Seba dijo “Es inútil” mientras aplastaba una hormiga negra con el dedo índice, dejando una mancha de vinagre y quitina en la baldosa calcárea. “Por más que mates un millón, la reina pone un millón de huevos. Son invencibles”. Su voz resonó en el pasillo, pero las hormigas no necesitaban oírla: ya la sentían vibrar en sus antenas.
Las baldosas de la entrada, esas que su abuela llamaba “las huesudas” por su color marfil agrietado, estaban levantadas. No por humedad ni terremotos, sino por el hormiguero que serpenteaba bajo la casa.
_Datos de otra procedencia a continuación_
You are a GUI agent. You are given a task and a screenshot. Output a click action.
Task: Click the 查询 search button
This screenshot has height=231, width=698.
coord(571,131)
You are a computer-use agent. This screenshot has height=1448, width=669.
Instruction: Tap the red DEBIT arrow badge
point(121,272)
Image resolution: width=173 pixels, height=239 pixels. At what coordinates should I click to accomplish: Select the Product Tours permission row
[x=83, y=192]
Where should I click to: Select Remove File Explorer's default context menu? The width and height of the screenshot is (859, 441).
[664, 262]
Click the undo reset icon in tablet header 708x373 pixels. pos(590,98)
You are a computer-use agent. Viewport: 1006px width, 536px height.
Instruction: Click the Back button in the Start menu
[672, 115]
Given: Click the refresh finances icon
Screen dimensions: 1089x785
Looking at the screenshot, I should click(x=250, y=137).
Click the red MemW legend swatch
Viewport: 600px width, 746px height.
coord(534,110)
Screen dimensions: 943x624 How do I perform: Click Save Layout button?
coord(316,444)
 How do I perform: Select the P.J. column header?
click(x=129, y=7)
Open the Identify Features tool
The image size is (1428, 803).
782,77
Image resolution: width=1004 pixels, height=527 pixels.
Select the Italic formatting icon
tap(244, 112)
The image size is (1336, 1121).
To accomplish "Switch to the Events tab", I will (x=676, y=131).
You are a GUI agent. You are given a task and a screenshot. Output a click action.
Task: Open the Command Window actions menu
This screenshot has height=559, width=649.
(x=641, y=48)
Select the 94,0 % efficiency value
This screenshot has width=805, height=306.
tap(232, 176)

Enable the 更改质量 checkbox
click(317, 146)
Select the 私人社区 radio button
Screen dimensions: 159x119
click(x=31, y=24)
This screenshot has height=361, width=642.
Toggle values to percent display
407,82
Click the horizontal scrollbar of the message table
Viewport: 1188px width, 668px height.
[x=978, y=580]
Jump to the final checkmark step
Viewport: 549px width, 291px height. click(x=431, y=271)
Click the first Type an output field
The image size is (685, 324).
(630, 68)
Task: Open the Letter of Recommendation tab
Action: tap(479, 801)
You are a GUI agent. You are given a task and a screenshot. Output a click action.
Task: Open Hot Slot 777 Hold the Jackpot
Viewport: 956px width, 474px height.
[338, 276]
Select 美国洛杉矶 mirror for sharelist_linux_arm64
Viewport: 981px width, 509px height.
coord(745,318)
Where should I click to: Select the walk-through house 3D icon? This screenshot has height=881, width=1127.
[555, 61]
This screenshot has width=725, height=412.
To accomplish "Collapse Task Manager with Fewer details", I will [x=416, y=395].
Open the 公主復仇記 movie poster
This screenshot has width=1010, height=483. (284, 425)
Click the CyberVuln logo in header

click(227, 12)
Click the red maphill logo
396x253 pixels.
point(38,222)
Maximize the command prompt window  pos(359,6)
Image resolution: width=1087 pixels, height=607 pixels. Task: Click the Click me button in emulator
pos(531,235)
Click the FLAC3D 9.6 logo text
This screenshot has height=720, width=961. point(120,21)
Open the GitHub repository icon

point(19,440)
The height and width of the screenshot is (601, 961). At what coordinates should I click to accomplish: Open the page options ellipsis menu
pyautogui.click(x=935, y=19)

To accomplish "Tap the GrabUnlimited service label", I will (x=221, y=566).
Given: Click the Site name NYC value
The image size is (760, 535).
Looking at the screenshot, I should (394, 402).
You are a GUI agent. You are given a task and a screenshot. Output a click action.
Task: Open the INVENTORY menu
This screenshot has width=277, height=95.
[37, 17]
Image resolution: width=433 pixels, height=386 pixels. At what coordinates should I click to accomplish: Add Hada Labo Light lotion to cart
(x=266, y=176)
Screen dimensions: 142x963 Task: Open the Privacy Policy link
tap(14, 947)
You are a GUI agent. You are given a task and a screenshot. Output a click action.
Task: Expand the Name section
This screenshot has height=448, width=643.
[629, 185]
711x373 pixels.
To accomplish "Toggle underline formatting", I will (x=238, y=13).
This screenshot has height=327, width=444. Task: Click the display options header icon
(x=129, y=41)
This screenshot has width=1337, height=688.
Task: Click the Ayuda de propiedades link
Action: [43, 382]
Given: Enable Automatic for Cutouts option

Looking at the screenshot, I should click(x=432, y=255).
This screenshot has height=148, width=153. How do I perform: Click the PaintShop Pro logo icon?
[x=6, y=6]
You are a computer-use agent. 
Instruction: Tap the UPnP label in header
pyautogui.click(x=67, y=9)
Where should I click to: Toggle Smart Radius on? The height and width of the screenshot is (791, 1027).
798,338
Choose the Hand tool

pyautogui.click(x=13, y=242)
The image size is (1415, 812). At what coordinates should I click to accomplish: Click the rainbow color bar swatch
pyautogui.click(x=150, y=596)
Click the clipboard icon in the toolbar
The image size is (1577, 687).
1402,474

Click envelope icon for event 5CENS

Cada mañana, al abrir la puerta, Seba encontraba un nuevo montículo de tierra fina, como si el piso respirara.
—¿Sabés que estas baldosas no se fabrican más? —le dijo a Clara, su vecina, mientras señalaba las manchas de veneno para moscas que había esparcido—. Las locas las están descuajeringando.
Clara, que tejía bufandas para gatos callejeros, solo murmuró:
—Las hormigas no odian. Colonizan.
Las noches eran peor. Soñaba que las hormigas le hablaban en Wen, un idioma de feromonas y vibraciones. “Vos sos el umbral”, le decía una reina roja con voz de estática. “Nosotras somos las costureras del mundo”. En el sueño, las negras y las rojas libraban batallas épicas sobre su cama, usando migajas de galleta como fortalezas. Se despertaba con la sensación de que algo lo arrastraba hacia abajo, como si el colchón fuese un remolino de tierra suelta.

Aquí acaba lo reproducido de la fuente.